On the surface, it’s a scheduling problem. But dig deeper…
5 Whys: Getting to the Root Cause
1. Why don’t we hold retrospectives?
There’s no time after a project ends.
2. Why is there no time?
The team is already assigned to the next project.
3. Why are they assigned immediately?
There’s pressure to start new work to meet deadlines and revenue targets.
4. Why does new work take priority over reflection?
Learning is treated as “extra” instead of part of project delivery.
5. Why is it seen as extra?
it’s not built into the plan, the budget, or the culture—so it feels optional.
Root cause: Reflection isn’t embedded in the way the organization works. It’s an afterthought, not an essential.
Options for Fixing It
Bake It Into the Plan from Day One
Make reflection a deliverable, not an optional activity. Schedule it in the project timeline and budget for the time.
Use Milestone Moments
Hold short “pulse” retros at key points—design freeze, launch prep, major handover. Capture feedback while it’s fresh and act before it’s too late to change course.
Make Micro-Reflection a Habit
Spend 10 minutes in regular team meetings talking about how the team is working together, with the client, and to the project plan. Keep it light but consistent.
Capture As You Go
Use a shared space, chat thread, shared doc, retrospective tool, where anyone can log lessons in real time. This makes the end-of-project wrap-up faster and richer.
Connect It to Results
Track and share examples where lessons prevented repeated mistakes, saved time, or improved client relationships.
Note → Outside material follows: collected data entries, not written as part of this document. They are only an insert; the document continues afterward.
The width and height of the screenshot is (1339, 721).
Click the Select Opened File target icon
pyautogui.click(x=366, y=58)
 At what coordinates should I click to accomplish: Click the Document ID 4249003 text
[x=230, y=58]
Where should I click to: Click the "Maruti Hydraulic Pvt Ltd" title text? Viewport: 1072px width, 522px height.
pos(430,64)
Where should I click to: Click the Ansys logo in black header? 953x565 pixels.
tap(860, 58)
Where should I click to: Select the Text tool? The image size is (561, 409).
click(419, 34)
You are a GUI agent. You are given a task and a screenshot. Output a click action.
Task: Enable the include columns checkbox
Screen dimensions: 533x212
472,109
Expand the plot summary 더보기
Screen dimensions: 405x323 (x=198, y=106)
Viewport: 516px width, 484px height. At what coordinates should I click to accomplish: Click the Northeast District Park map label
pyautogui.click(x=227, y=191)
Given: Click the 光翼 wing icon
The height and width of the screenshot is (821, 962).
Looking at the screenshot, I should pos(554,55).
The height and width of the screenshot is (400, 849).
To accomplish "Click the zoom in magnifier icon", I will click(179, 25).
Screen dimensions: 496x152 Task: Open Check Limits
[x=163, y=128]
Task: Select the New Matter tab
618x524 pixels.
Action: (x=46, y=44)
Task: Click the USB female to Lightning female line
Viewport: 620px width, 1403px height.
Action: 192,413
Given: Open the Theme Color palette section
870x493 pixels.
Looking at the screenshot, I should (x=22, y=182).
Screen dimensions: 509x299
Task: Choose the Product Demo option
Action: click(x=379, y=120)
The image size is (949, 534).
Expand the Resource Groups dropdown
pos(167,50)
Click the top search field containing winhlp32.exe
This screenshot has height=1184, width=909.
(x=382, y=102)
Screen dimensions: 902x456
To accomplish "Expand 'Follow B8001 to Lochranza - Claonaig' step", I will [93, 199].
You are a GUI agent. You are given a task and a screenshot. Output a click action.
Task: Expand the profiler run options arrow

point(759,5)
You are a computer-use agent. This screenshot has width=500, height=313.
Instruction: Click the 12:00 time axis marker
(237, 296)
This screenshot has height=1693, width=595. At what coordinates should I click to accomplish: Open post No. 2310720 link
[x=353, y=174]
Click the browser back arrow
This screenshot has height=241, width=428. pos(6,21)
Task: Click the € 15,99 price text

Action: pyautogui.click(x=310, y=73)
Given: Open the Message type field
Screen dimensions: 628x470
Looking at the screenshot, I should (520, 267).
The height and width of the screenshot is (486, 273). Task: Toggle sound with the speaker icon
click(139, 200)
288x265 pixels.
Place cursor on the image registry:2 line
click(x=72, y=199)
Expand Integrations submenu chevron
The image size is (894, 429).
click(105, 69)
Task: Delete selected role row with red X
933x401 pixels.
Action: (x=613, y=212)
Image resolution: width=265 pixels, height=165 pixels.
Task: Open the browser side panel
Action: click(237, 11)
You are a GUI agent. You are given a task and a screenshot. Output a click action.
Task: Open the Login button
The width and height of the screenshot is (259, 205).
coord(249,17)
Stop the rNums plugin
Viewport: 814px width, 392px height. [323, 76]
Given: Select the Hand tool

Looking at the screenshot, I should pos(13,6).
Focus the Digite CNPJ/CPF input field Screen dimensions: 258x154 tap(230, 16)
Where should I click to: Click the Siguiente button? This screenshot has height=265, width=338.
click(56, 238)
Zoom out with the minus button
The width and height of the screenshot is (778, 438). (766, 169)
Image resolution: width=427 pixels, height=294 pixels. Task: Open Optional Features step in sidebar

Show the ROI of learning.
The Takeaway
If lessons learned feel like extra effort, they’ll always lose to “more urgent” work.
But if they’re continuous, planned, and built into the way you deliver projects, they stop feeling like an interruption, and start becoming the engine for improvement.
Because in the end, you don’t improve in the meeting—you improve in the work between meetings.